The dividing circuit 84 computes the percentage relationship of the allowable load signal from comparator circuit 74 with respect to the digital load signal from multiplier circuit 92; and the digital percent of safe load signal output then is converted in a solid-state digital/analog (D/A) circuit 98 for moving the pointer 100 of the percent safe load meter 102 over an arcuate dial 104 calibrated in percentages (0 to As shown in FIG. 6, the boom angle transducer unit 40 comprises a pendulum 106 driven potentiometer 108 mounted directly on the boom 20 of the crane 10. The transducer 40, is designed to provide a zero output at zero degree boom angle, as measured from the horizontal, and an increasing output signal as the boom is moved toward vertical position. The pendulum 106, used to drive a potentiometer contact slide 110, provides a minimum sensitivity of 0.35. Thus, an incremental change in angle of the boom as small as 20 minutes is detected with a corresponding output signal change to the control and logic module.

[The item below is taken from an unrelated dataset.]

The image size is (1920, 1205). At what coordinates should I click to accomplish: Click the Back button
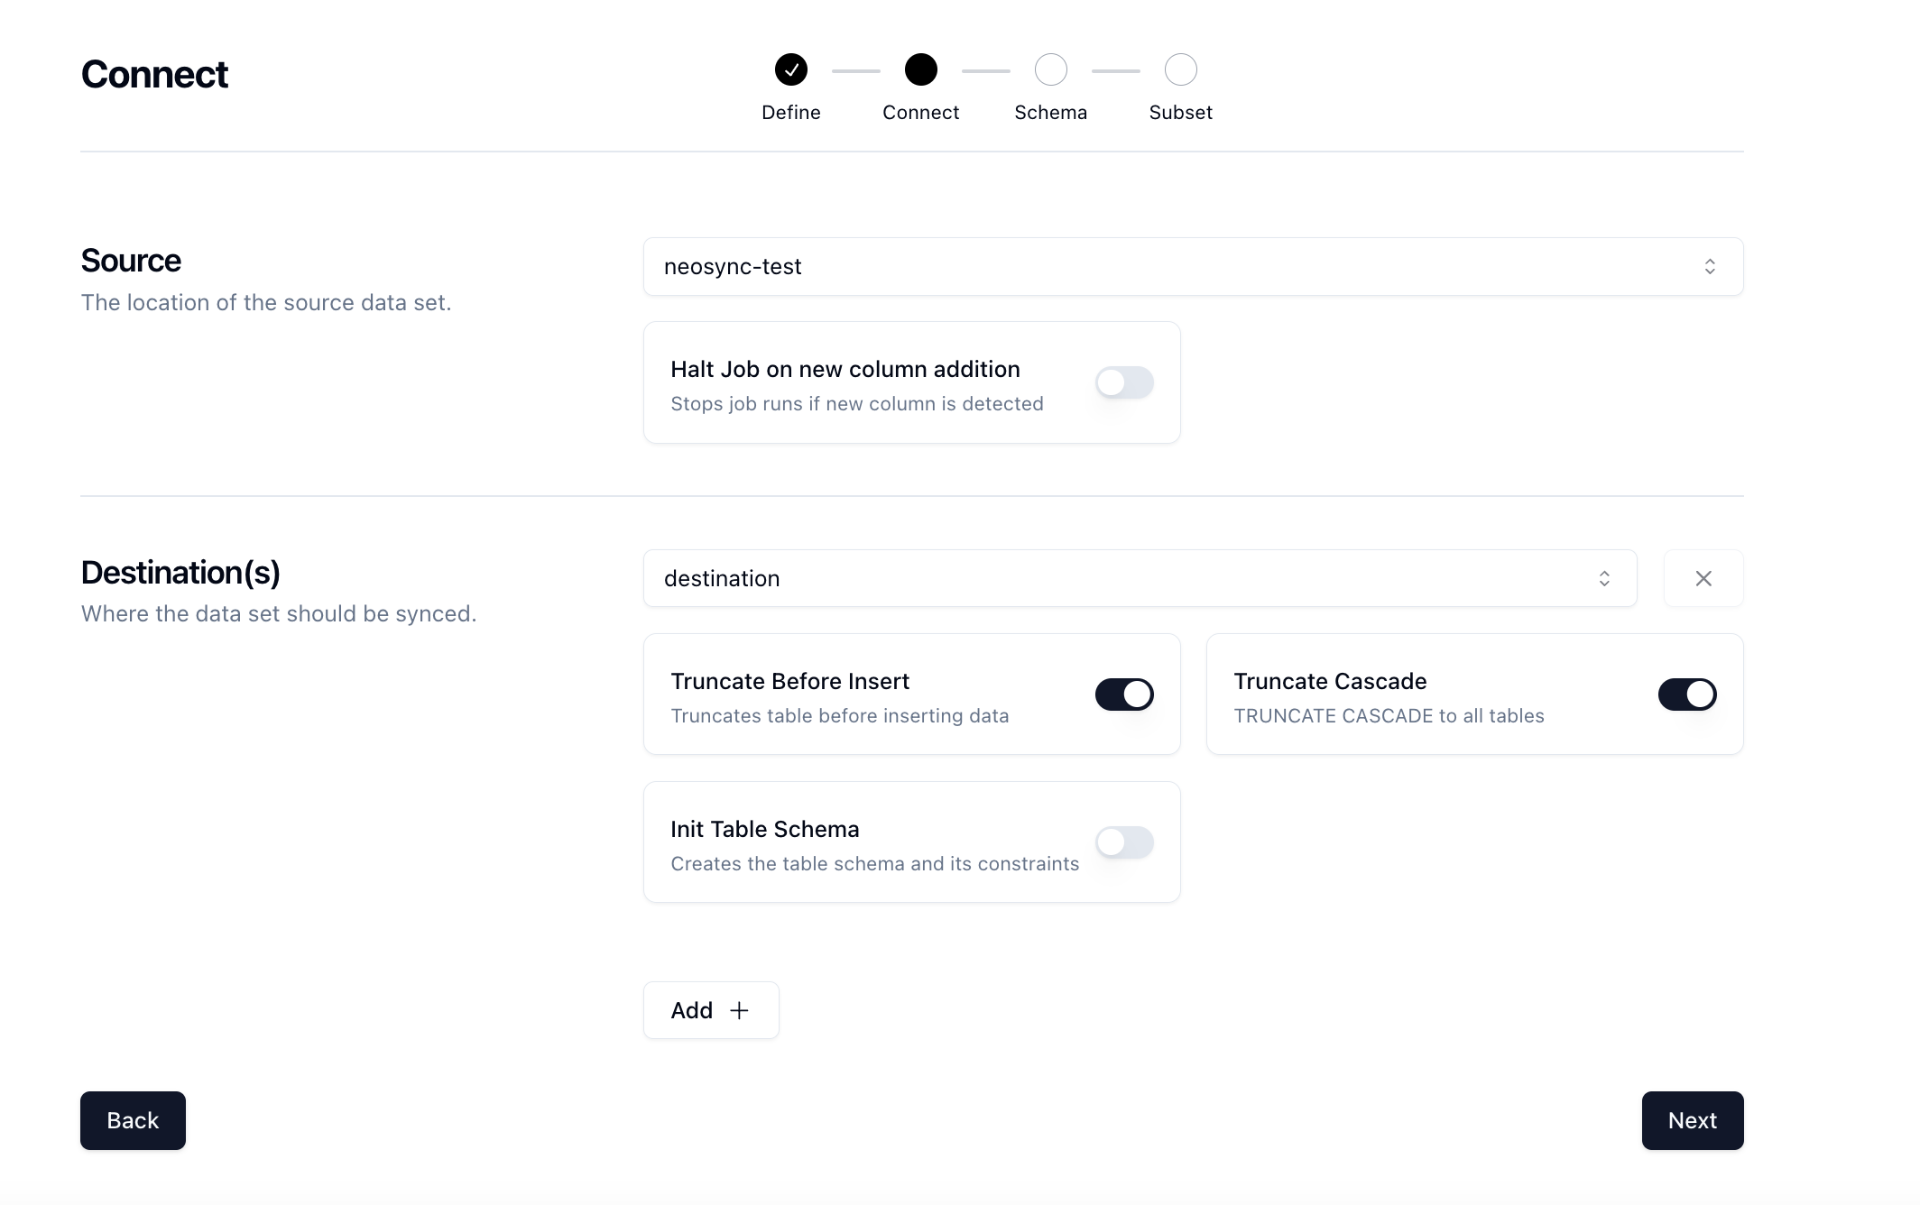coord(132,1120)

Such high degree of sensitivity is provided for dealing with relatively long boom lengths operating at or near maximum boom angles.

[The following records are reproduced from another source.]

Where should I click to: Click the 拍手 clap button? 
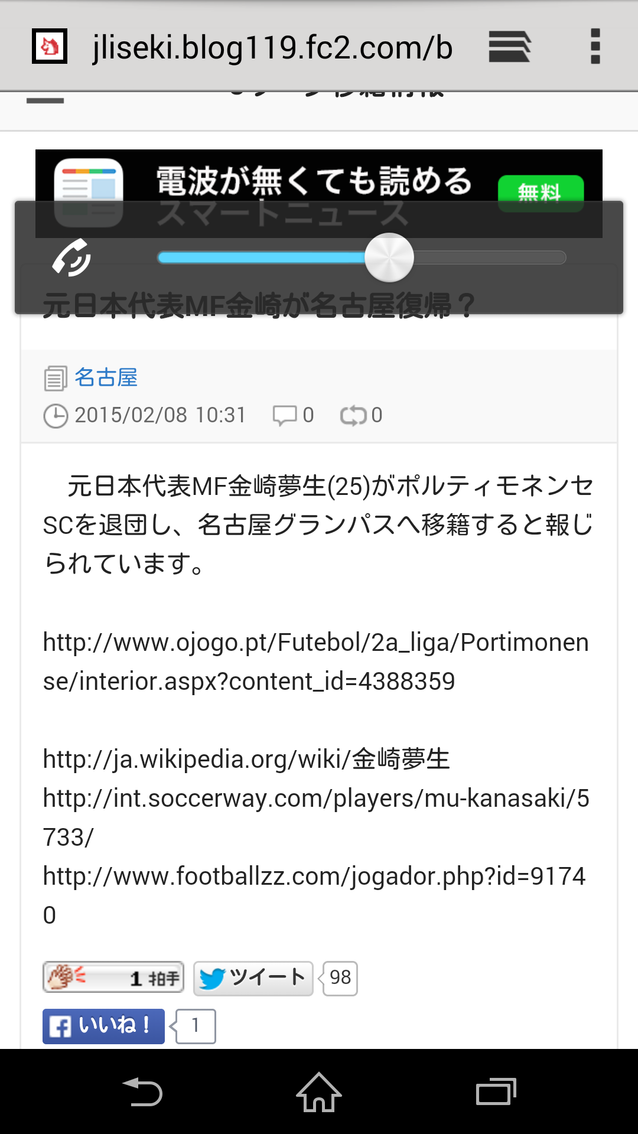(113, 977)
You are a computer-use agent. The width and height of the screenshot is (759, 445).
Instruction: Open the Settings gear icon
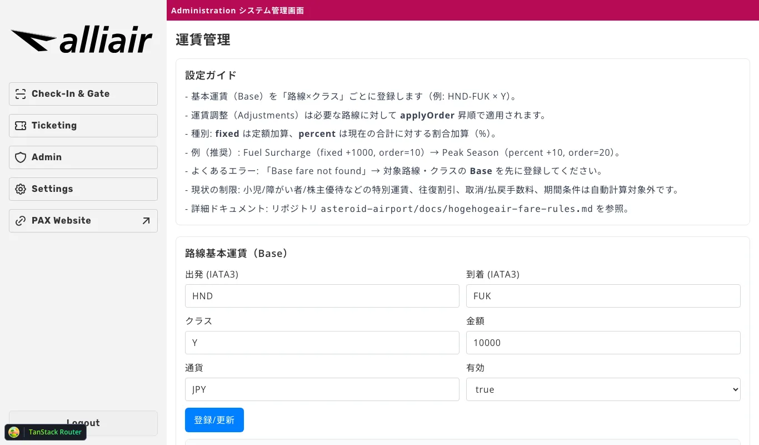(21, 189)
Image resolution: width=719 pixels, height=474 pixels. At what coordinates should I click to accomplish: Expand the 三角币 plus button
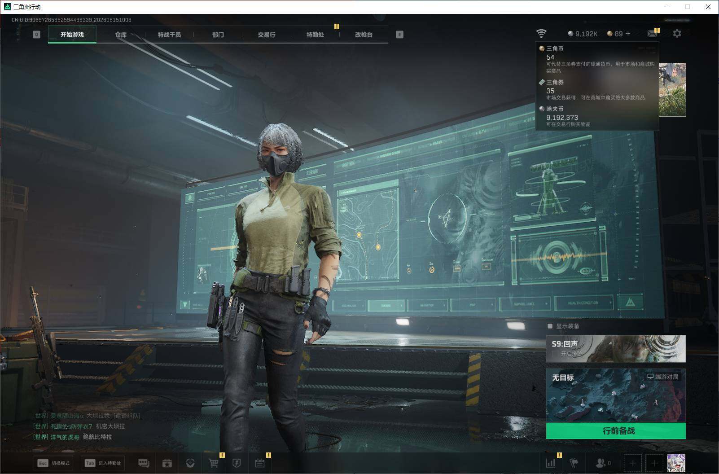pos(628,34)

The analog input signal from the boom angle transducer is transmitted to the control and logic module of FIG. 3, where it is automatically processed as shown in FIG. 6. Both terminals 112, 114 of the potentiometer 108 in the boom angle transducer are connected directly to a temperature stable :12 volt DC power supply 116 (which, in turn, may be powered by the 24v battery, not shown). One terminal 114 is connected to +12 vdc and the other terminal 112 is connected to -12 vdc thereof. The potentiometer slide has a total travel of 340 proportional to -12 to +12 vdc. Inasmuch as the transducer 40 only operates over a 90 arc, the voltage span is approximately 6.4 volts, for zero vdc output at zero degree boom angle, and 90/340x(+24vdc), or +6.35 vdc output signal at 90 rotation.

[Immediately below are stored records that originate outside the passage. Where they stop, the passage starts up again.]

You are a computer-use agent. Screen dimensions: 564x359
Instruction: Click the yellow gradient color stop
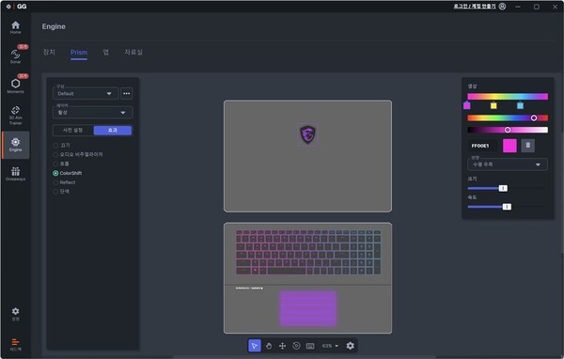494,105
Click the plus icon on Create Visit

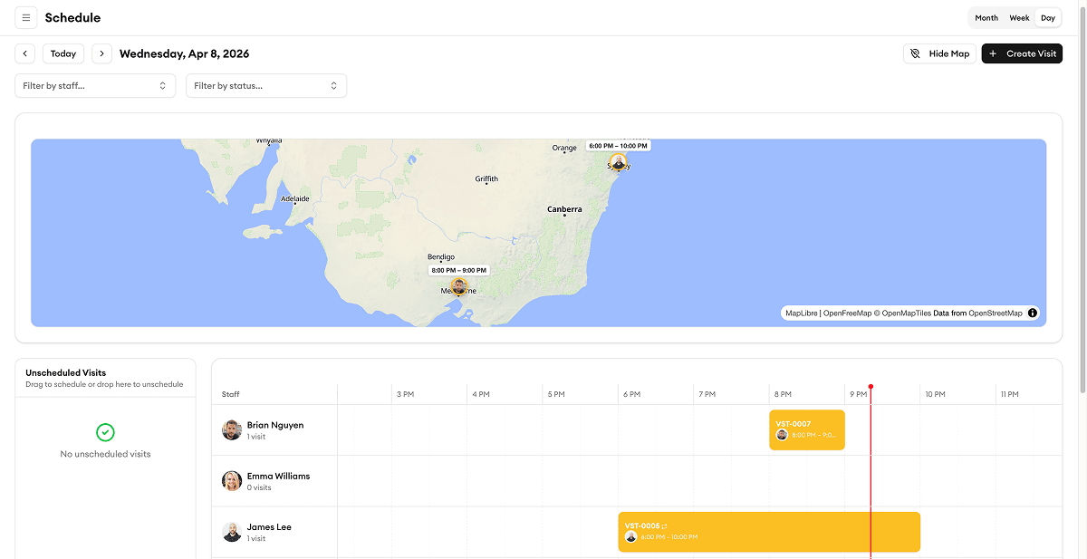[x=995, y=53]
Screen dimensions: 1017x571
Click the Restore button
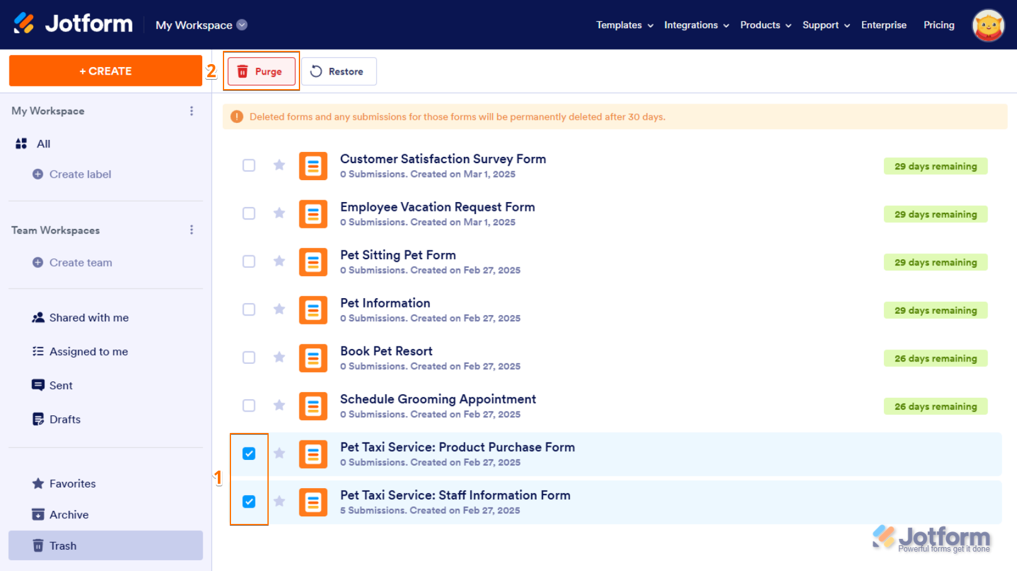[338, 72]
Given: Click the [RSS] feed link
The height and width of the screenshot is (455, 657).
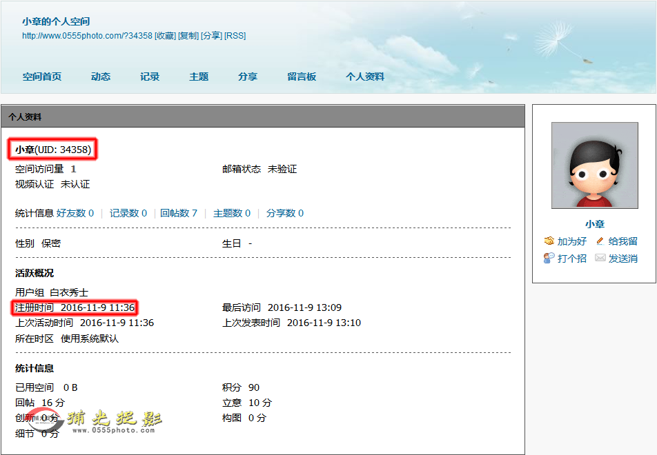Looking at the screenshot, I should [x=235, y=36].
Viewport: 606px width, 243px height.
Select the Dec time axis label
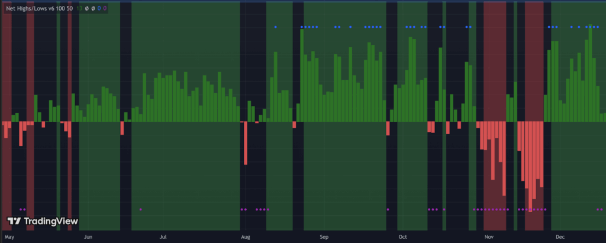pyautogui.click(x=559, y=237)
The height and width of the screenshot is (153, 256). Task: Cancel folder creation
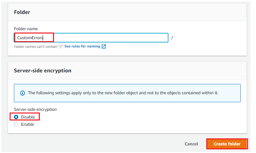point(191,144)
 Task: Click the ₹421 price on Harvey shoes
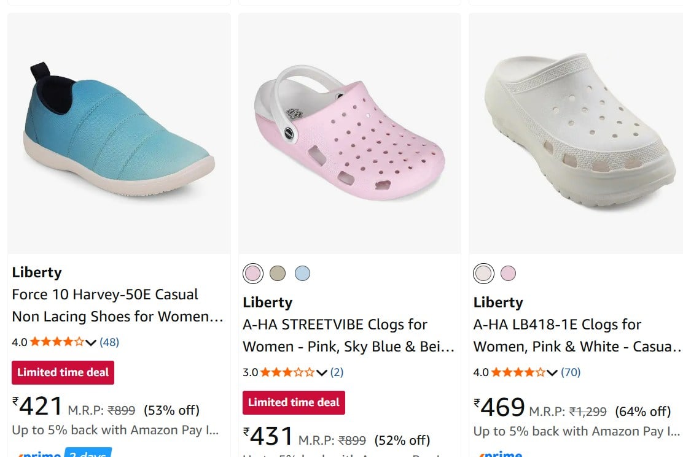(x=37, y=406)
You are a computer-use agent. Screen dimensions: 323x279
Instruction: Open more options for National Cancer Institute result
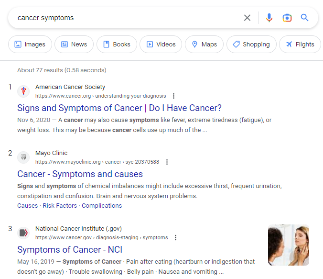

The analog signal from the boom angle transducer 40 is cabled by circuit 52 to the control and logic module 50 of FIG. 3, where it is internally connected as the analog input signal to the buffer (BA-1) amplifier 154, of FIG. 6. The circuit 52 contains a suitable resistor 118 and is grounded at 120 through a capacitor 122. An adjustable feed-back gain control circuit 124 is also provided for the buffering amplifier 154, comprising parallel connected capacitor 126 and resistor 128, and an adjustable resistor 130, a terminal of which is grounded at 132. The buffered-amplified signal output of amplifier 154 is conducted by circuit 134 to an 8 bit A/D (analog to digital converter) solid-state network 56 wherein a digital signal proportional to boom angle is developed. The digital signal from the A/D network 56 is used to address the selectively programmable read-only memory circuit 58 which has been previously programmed with the cosine of 0 to 90 in 256 increments. The output of the A/D network 56 is also used to address via circuit 76 programmed load tables as will be hereinafter described.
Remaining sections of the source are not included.